Hi,
I am running into some classpath issues with my application which led me to look into the code of the DefaultTraversableResolver class in Hibenate Validator 4.3.2. Specifically, I'm looking into the "detectJPA()" method, which doesn't seem to be able to differentiate between JPA 2 and 1. It seems to me that a "return" statement is missing that is causing this issue.

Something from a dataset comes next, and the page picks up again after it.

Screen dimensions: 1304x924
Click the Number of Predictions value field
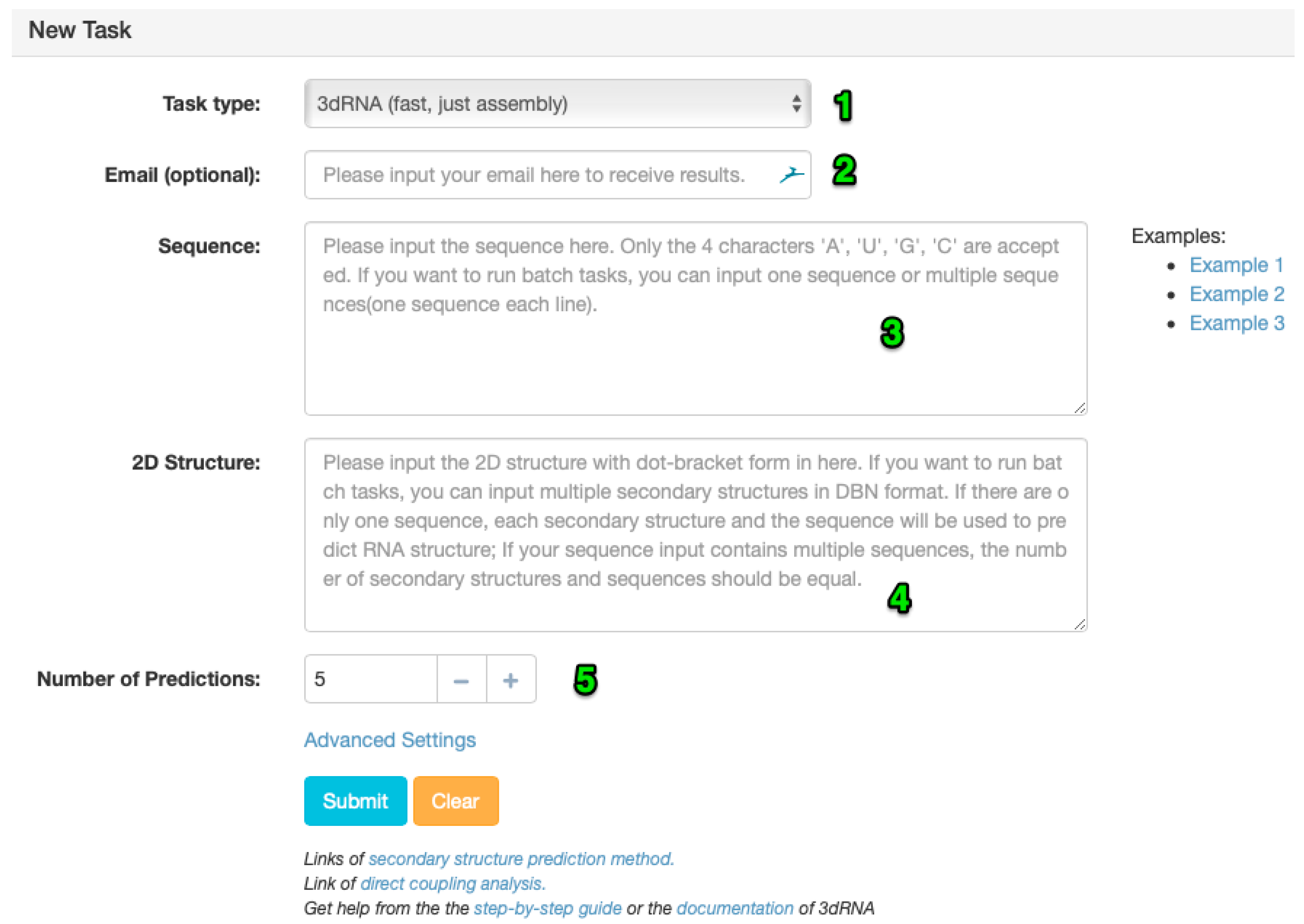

Here's the code from lines 98 to 110:
Code:
// try to invoke the method to make sure that we are dealing with a complete JPA2 implementation
// unfortunately there are several incomplete implementations out there (see HV-374)
try {
Object persistence = run( NewInstance.action( persistenceClass, "persistence provider" ) );
ReflectionHelper.getValue( persistenceUtilGetter, persistence );
}
catch ( Exception e ) {
log.debugf(
"Unable to invoke %s.%s. Inconsistent JPA environment. All properties will per default be traversable.",
PERSISTENCE_CLASS_NAME,
PERSISTENCE_UTIL_METHOD
);
}
Now, shouldn't this log.debug statement be followed by a return to abort the JPA detection process while concluding that a full-featured implementation of JPA2 is not available? But this is not the case, the detection proceeds assuming a 2.0 version. Here are the directly following lines:
Code:
log.debugf(
"Found %s on classpath containing '%s'. Assuming JPA 2 environment. Trying to instantiate JPA aware TraversableResolver",
PERSISTENCE_CLASS_NAME,
PERSISTENCE_UTIL_METHOD
);
Naturally, when the conclusion is reached that JPA 2.0 is available while it's not, the JPATraversableResolver is used, which blows up when it calls:
Code:
return Persistence.getPersistenceUtil().isLoaded( traversableObject, traversableProperty.getName() );
Am I right about this or is there something that I missed? Is this a well-known issue? Is there a way to work around this and force Validator not to use the JPATraversableResolver?